Required action → The stretch wanted below opens at the line containing "Given: Select the '2Track" and closes at the line containing "Click the description icon on Maker Days card". Please return it exactly, with no other lines.

Material provided →
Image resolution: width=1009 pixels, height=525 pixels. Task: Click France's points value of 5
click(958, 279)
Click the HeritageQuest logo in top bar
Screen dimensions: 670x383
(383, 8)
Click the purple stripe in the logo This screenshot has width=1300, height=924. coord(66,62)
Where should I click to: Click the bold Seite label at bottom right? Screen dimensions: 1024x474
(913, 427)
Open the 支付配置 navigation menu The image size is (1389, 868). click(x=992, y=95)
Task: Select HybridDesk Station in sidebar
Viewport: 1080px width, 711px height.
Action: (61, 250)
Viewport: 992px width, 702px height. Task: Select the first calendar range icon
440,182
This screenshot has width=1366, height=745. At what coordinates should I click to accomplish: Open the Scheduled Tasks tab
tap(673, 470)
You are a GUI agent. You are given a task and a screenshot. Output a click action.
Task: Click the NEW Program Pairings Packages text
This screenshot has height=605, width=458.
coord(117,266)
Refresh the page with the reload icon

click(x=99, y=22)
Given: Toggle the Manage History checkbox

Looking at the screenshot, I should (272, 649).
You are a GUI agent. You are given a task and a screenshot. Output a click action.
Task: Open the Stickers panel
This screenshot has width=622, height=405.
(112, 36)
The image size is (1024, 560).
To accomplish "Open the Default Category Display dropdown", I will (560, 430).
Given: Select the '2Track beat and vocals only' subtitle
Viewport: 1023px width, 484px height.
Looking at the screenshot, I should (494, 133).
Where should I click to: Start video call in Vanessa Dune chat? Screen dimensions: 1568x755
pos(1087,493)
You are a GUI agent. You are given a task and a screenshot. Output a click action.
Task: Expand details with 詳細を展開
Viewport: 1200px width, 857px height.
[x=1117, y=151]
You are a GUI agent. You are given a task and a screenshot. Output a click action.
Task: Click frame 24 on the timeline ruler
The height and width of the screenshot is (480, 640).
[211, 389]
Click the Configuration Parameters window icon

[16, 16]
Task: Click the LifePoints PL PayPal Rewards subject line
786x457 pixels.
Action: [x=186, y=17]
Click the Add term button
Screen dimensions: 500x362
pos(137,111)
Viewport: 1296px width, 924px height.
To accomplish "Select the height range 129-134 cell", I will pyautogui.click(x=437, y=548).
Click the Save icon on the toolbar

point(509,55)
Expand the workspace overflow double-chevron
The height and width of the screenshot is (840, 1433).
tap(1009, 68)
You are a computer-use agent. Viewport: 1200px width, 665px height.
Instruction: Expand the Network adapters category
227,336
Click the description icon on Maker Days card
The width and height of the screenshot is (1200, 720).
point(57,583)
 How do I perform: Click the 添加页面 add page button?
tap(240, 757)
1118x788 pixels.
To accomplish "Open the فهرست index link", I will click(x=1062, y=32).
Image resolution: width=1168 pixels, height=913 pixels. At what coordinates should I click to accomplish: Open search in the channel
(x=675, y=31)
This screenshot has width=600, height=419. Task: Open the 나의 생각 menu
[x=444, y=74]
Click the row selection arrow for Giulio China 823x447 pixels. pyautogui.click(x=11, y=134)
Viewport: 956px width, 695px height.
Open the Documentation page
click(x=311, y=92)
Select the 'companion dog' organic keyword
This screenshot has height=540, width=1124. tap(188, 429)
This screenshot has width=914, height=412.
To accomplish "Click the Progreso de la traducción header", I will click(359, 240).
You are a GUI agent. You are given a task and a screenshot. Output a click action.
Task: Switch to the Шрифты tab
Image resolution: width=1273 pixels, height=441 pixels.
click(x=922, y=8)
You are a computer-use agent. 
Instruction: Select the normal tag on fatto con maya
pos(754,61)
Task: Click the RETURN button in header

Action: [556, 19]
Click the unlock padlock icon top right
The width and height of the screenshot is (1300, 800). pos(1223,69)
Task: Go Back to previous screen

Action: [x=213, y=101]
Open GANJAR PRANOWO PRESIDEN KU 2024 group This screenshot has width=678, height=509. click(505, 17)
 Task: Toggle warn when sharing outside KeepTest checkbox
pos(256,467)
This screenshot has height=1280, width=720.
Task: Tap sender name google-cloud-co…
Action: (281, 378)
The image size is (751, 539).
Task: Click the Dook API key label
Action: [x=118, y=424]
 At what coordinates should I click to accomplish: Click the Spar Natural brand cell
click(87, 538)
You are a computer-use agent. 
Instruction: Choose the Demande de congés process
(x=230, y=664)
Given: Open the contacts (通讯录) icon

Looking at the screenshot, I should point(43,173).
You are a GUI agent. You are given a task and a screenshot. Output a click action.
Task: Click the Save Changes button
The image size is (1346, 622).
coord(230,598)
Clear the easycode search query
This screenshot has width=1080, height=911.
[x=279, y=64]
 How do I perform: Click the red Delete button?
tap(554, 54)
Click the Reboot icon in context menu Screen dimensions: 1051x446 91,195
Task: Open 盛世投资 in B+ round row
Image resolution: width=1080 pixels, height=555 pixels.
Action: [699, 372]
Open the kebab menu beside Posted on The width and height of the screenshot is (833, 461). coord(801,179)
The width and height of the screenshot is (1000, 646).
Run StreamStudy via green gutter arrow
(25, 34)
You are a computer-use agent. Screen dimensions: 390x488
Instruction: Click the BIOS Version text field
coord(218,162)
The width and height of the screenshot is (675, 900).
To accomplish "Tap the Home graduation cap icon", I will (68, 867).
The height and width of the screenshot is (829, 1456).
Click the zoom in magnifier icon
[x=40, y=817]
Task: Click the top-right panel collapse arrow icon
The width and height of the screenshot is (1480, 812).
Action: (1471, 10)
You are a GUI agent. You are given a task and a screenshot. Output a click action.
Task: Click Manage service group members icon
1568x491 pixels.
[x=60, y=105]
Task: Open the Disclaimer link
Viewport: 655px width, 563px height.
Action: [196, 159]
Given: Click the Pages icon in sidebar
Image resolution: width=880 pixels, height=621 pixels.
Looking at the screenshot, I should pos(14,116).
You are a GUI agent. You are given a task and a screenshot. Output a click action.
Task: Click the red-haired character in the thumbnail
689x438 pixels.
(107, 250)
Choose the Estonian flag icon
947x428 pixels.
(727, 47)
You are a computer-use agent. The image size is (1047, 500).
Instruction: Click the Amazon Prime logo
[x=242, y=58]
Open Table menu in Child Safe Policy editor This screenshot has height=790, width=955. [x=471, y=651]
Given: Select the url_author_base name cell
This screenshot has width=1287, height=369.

Task output →
Given: Select the '2Track beat and vocals only' subtitle
Viewport: 1023px width, 484px height.
Looking at the screenshot, I should (494, 133).
Where should I click to: Start video call in Vanessa Dune chat? Screen dimensions: 1568x755
pos(1087,493)
You are a GUI agent. You are given a task and a screenshot. Output a click action.
Task: Expand details with 詳細を展開
Viewport: 1200px width, 857px height.
[x=1117, y=151]
You are a GUI agent. You are given a task and a screenshot. Output a click action.
Task: Click frame 24 on the timeline ruler
The height and width of the screenshot is (480, 640).
[211, 389]
Click the Configuration Parameters window icon

[16, 16]
Task: Click the LifePoints PL PayPal Rewards subject line
786x457 pixels.
Action: [x=186, y=17]
Click the Add term button
Screen dimensions: 500x362
pos(137,111)
Viewport: 1296px width, 924px height.
To accomplish "Select the height range 129-134 cell", I will pyautogui.click(x=437, y=548).
Click the Save icon on the toolbar

point(509,55)
Expand the workspace overflow double-chevron
The height and width of the screenshot is (840, 1433).
tap(1009, 68)
You are a computer-use agent. Viewport: 1200px width, 665px height.
Instruction: Expand the Network adapters category
227,336
Click the description icon on Maker Days card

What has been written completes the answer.